Friday, December 09, 2005

Torture

Kevin @ Political Animal has a piece that sums it up perfectly.

One of the things that I think gets less attention than it deserves in the debate about torture is the crucial difference between torture and state-sanctioned torture. It's an important distinction, and one that's too often elided.

...The real question is whether the United States should support the routine use of state-sanctioned torture, and that's quite a different thing. Are beatings, waterboardings, endless hours of stress positions, cigarette butts in ear opening, strangulations, sleep deprivation, and murder examples of torture?
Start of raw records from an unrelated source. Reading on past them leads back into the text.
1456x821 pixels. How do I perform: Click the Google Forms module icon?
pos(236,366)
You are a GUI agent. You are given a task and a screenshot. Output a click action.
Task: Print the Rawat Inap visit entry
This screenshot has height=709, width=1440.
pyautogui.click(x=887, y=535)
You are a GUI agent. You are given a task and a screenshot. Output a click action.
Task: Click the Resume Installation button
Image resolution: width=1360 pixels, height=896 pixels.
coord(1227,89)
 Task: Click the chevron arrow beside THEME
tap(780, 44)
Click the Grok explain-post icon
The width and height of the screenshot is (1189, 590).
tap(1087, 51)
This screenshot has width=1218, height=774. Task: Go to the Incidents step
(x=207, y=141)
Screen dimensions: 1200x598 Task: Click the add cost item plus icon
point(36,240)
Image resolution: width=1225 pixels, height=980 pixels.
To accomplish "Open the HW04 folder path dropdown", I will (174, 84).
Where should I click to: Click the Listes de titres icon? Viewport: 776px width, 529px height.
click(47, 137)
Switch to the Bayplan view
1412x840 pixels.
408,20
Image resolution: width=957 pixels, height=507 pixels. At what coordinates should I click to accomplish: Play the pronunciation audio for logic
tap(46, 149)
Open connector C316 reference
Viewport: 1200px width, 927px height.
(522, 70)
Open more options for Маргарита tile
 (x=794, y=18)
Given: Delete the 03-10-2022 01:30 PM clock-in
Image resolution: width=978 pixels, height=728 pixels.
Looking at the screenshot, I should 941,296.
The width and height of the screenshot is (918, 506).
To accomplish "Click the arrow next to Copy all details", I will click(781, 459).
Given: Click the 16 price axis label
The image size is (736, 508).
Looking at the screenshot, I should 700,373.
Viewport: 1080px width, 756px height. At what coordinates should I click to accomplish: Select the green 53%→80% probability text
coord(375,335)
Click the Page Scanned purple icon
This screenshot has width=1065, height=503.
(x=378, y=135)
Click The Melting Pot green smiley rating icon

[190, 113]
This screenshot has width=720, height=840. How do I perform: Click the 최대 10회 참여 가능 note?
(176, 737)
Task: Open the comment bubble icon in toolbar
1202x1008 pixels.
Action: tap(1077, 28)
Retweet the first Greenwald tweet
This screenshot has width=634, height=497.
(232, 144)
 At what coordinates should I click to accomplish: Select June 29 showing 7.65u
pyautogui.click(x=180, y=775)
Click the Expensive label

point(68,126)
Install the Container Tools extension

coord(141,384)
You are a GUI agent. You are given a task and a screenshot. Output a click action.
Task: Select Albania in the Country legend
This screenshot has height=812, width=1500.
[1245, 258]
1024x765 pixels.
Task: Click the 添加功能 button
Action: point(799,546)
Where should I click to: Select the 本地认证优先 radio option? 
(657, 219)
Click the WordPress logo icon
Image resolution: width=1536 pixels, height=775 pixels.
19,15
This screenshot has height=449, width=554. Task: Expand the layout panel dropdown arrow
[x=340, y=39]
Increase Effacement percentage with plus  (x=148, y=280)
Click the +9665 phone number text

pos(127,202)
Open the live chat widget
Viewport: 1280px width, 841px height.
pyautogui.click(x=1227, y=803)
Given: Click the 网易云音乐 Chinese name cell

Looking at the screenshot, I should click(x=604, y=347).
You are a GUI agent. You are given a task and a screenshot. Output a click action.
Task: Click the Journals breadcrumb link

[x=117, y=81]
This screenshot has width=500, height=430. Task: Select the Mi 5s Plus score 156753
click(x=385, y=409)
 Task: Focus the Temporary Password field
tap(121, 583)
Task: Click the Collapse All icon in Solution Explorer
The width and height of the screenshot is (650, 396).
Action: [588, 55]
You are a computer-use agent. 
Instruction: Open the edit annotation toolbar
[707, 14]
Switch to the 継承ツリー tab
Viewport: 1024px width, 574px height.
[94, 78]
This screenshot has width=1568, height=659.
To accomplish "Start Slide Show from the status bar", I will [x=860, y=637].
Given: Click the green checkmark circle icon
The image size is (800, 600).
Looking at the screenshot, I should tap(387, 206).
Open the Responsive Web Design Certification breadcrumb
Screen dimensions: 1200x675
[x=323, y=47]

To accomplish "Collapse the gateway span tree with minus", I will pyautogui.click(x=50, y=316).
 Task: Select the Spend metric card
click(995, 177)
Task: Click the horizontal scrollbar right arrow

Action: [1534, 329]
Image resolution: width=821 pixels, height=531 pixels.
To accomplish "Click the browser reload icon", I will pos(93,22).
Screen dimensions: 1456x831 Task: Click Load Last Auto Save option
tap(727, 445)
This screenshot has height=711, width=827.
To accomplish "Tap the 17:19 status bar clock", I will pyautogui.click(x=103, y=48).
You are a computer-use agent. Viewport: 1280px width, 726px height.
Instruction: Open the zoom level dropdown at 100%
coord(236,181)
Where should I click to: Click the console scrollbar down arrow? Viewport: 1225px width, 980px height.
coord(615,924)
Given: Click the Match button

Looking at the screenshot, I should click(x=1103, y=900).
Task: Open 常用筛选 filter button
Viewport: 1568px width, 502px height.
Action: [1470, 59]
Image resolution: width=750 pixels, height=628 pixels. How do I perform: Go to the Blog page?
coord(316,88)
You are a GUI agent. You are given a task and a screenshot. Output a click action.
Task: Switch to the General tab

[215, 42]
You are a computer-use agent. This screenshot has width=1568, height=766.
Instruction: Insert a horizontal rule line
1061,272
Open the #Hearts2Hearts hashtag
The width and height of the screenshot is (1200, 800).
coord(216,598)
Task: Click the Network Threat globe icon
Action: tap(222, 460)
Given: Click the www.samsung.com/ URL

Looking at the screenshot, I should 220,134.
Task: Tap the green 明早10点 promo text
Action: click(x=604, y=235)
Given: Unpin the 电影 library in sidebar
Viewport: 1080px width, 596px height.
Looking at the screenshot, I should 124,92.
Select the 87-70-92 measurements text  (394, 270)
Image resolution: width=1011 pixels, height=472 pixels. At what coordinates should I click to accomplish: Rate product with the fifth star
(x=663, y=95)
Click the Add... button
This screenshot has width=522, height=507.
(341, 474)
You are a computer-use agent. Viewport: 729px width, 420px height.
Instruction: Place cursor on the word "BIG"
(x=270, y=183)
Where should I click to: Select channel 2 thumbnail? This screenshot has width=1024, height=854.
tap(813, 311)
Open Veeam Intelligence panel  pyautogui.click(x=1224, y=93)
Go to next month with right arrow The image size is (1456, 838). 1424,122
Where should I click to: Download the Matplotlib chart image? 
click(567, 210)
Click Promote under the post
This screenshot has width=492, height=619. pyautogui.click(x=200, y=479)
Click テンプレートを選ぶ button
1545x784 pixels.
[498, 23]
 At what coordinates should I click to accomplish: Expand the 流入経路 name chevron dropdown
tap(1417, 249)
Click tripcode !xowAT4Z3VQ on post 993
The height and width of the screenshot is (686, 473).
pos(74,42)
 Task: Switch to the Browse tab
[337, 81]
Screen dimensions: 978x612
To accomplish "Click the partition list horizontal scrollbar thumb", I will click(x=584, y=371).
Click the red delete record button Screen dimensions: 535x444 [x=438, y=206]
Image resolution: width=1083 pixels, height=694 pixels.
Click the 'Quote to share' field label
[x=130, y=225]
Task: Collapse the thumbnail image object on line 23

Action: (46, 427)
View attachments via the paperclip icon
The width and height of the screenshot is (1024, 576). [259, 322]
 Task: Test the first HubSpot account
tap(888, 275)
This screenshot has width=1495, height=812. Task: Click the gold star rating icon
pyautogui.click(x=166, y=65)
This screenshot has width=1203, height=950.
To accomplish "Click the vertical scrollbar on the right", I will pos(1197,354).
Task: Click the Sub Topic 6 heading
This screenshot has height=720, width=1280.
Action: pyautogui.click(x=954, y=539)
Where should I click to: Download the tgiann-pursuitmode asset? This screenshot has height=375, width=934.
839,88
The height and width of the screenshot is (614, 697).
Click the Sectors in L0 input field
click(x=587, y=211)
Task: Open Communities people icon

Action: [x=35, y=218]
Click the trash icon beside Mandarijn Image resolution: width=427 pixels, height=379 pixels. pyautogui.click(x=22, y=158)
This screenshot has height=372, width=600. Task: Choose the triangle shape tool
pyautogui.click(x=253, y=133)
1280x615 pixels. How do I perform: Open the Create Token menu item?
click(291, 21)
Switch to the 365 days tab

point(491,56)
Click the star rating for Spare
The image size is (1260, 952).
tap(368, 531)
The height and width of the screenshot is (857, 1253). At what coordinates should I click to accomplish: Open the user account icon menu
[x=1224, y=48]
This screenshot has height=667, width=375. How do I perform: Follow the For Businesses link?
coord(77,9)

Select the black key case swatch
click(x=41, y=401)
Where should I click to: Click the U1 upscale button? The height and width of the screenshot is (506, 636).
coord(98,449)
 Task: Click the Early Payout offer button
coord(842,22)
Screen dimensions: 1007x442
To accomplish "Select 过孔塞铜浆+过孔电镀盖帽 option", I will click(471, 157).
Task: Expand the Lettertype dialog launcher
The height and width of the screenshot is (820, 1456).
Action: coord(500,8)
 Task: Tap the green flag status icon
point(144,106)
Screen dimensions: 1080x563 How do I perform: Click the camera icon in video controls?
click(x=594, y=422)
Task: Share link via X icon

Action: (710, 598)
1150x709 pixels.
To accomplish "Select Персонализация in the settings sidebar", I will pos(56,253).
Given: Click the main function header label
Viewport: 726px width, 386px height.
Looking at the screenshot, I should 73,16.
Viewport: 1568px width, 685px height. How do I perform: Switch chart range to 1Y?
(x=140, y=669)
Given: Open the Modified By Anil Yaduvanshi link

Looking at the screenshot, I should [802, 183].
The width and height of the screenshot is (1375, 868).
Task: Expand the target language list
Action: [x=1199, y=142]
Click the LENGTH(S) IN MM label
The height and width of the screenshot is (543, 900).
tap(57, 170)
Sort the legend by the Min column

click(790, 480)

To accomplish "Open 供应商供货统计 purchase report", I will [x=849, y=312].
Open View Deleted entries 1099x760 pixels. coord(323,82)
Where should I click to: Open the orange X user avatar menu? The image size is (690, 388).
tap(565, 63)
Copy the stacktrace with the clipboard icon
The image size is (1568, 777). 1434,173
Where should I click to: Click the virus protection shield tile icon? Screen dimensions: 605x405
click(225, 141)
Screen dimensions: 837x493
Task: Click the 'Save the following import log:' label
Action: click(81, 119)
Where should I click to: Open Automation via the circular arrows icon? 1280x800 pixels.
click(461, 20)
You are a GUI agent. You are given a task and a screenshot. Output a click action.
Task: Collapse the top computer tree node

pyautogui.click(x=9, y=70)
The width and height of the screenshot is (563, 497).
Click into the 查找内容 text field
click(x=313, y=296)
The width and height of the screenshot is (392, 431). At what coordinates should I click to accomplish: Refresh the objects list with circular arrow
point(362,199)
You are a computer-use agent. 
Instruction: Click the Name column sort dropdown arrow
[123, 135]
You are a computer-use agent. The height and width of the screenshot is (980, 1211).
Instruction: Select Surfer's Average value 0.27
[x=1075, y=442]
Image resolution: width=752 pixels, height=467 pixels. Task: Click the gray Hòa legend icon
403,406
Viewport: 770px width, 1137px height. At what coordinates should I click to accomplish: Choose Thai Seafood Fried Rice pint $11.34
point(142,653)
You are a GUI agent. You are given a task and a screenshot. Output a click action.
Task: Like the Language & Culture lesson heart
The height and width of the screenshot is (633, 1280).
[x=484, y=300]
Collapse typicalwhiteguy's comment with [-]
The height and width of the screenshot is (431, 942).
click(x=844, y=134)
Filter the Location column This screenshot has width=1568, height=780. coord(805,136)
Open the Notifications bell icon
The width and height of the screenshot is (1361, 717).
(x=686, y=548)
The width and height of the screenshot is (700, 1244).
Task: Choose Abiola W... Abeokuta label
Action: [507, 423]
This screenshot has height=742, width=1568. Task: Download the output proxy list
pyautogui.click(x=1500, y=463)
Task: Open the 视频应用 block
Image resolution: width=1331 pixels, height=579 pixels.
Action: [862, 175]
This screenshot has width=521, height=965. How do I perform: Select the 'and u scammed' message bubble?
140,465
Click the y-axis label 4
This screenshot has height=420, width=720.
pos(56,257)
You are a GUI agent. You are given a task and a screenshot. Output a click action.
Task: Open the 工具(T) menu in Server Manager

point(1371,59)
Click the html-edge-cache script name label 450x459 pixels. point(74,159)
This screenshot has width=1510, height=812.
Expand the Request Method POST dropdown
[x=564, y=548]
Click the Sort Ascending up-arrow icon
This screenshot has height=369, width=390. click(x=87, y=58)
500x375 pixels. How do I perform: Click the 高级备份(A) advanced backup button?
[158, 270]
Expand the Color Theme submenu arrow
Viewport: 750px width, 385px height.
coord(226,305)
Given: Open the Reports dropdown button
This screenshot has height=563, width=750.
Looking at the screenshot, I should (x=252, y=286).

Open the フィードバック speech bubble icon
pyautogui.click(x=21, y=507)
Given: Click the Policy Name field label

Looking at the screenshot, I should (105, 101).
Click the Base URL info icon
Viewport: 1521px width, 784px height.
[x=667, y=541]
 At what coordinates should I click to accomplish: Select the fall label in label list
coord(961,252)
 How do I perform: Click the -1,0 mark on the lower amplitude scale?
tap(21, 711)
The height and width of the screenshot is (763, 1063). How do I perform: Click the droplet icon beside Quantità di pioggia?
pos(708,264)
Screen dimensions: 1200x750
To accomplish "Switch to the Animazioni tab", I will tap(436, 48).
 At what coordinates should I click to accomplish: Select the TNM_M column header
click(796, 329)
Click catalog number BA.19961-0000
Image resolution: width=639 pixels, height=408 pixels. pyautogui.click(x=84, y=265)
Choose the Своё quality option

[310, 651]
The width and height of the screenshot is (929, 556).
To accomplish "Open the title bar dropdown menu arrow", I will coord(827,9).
And as a routine matter, should the CIA be allowed to use these techniques on prisoners in order to coerce information out of them?

I'm not naive enough to think that the United States has never engaged in torture. But even though we've fought in more than dozen wars in the past 70 years, some of them against existential enemies far more dangerous than al-Qaeda, we've never felt that routine torture — or even abuse — of prisoners should be government policy. On the contrary: it's the kind of thing we always believed that only our enemies engaged in. But now we have met the enemy. And it is us.

In our hearts, we all know that state sanctioned torture has long been the exclusive tool of the thugs and dictators we've spent most of our history reviling. For reasons both moral and practical, we shouldn't join their company.